Figures 3 and 4 show a production cell having the laser metal deposition device 1 of figure 1 and the laser metal deposition device 101 of figure 2, respectively. The production cell of the embodiments of figures 3 and 4 further comprises a processing device 20 and an inspection unit 30. Said processing device 20 may be any suitable processing device, such as an annealing device anda surface treating device. If said processing device 20 is an annealing device, it may in particular comprise an ultrasonic hammer or may make use of Eddy current. Said inspection unit 30 may be any suitable inspection unit. For example, said inspection unit may comprise a hardness or strength sensor for measuring a hardness or strength of each or a chosen number of deposited layers. In this first embodiment the production cell further comprises a correction device 40 for correcting said laser deposited structure 10 or part thereof, said correction device being for example chosen from a group comprising a high speed milling device and high speed grinding device. By means of said rotatable shaft 3 said support table 5 on which said structure 10 is formed is movable between an area of the laser deposition device 1, an area of the processing device 20, an area of the inspection unit 30, and an area of the correcting device 40, and optionally any other area of any other processing device, inspection means, or correction device optionally provided. Said rotatable shaft 3 may be controlled by said controller to move between said areas in any suitable way. For example, said support table 5 may be arranged to move between the areas after each or several deposited layers.

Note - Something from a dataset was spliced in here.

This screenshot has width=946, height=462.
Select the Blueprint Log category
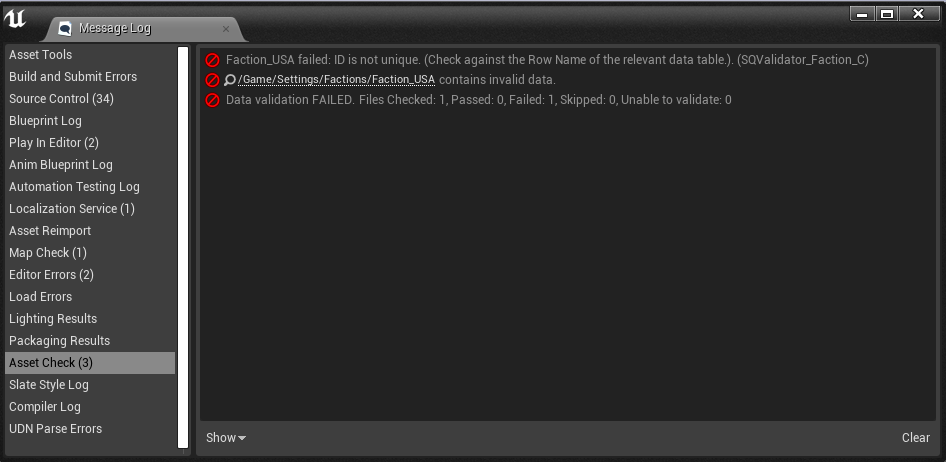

Figure 5 shows an exemplary arrangement of a production system according to an embodiment of the invention. In this embodiment the production system comprises a production cell 100, for example a production cell according to the one shown in figure 3 or in figure 4. The production system in this embodiment further comprises an annealing oven 200, a surface treatment device 300, a CNC-tuming device 400, a CNC-milling device 500, a CNC-grinding device 600, and a CNC-machining device 700. A robot or manipulator 801 is movable along a central axis 800, which is centrally arranged between the devices 100 - 700, such that structures or parts thereof can be transported between the several devices provided in the production system. Using said production system structures can be made by using one or more of the different devices provided in the production system. Because the laser metal deposition process may be a relatively slow process, it is possible to make or process other structures simultaneously to making a structure in the production cell 100.

It is noted that the invention is not limited to the shown embodiments but also extends to variants within the scope of the appended claims.

For example, it will be clear for the skilled person that the many practical arrangements that together define the laser metal deposition device or production cell, can be arranged in any suitable way. Further, it will be clear for the skilled person that the production cell and/or production system may comprise any suitable combination of devices, which devices may be arranged at any suitable location with respect to each other.